Material provided -
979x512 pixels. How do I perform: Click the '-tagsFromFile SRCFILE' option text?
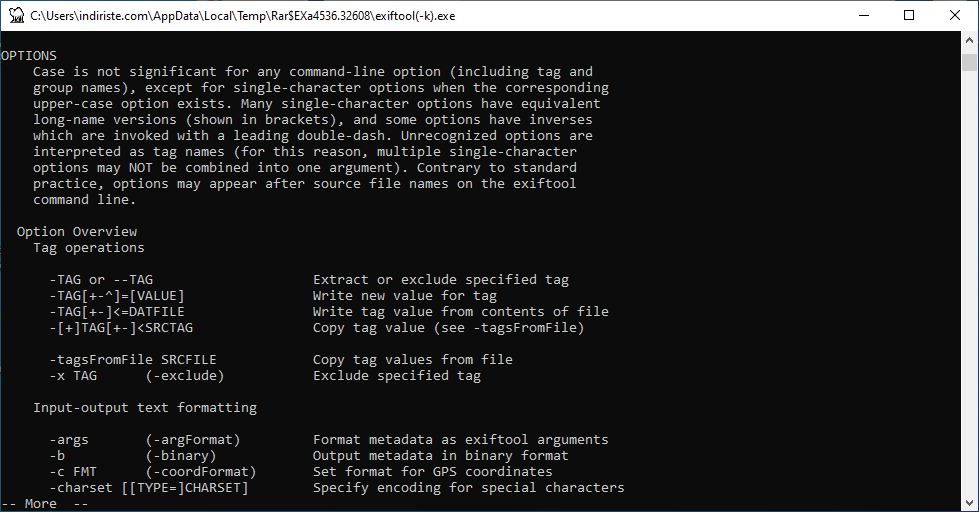[x=133, y=360]
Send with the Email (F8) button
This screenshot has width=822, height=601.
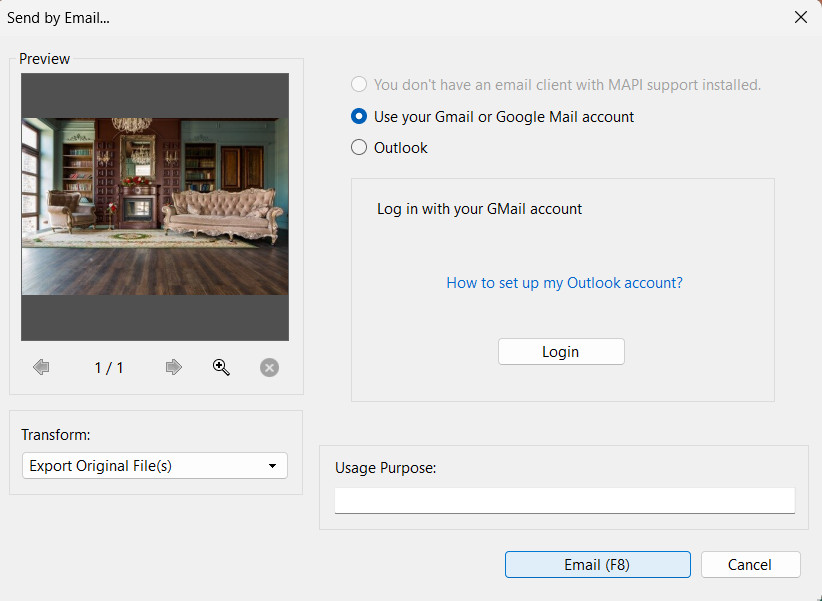tap(597, 564)
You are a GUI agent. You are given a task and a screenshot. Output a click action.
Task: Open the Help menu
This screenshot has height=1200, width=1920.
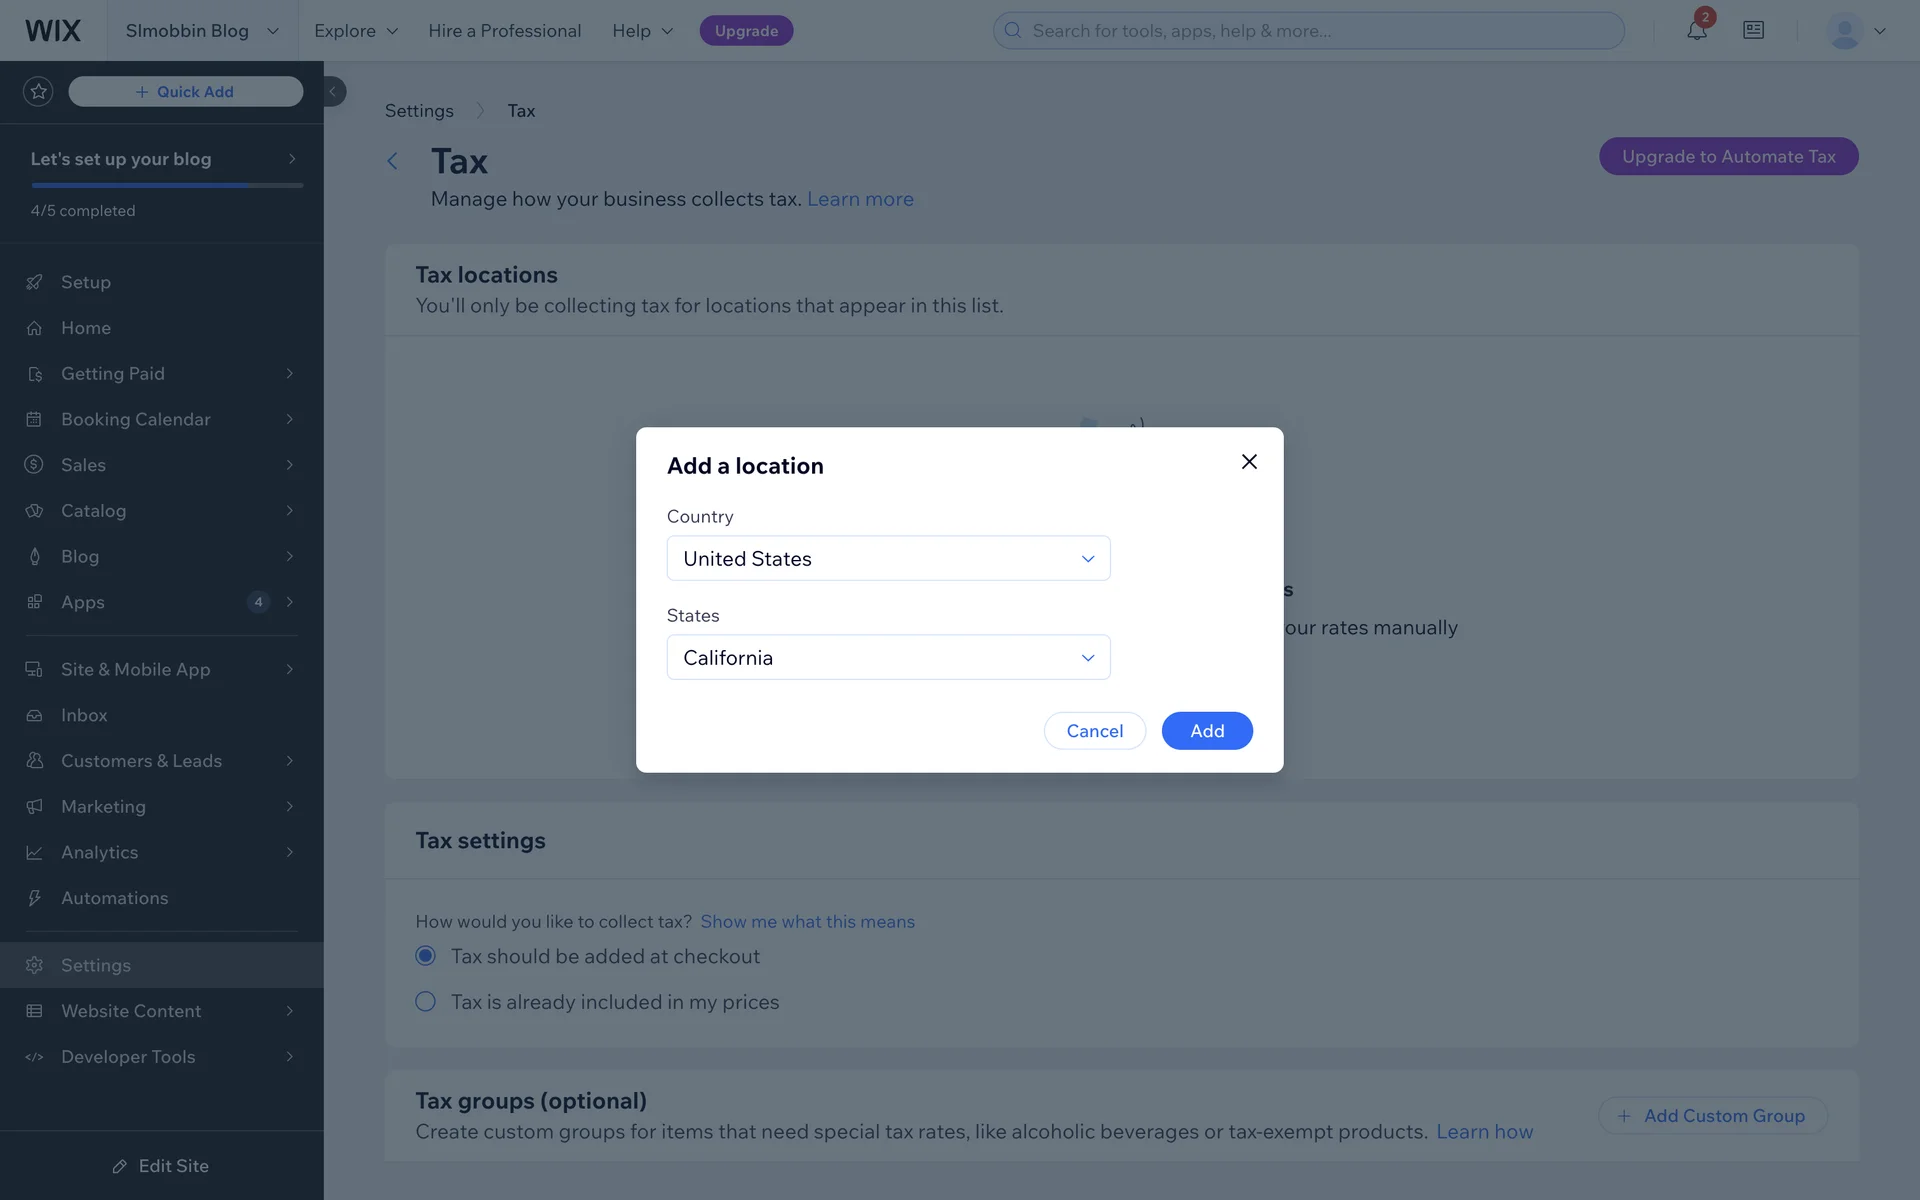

What is needed - Give an exact copy of the entries, excluding all pictures.

Result of this task -
979x512 pixels. How do I perform: Click the '-tagsFromFile SRCFILE' option text?
[x=133, y=360]
Send with the Email (F8) button
This screenshot has width=822, height=601.
tap(597, 564)
You are a GUI agent. You are given a task and a screenshot. Output a click action.
Task: Open the Help menu
This screenshot has height=1200, width=1920.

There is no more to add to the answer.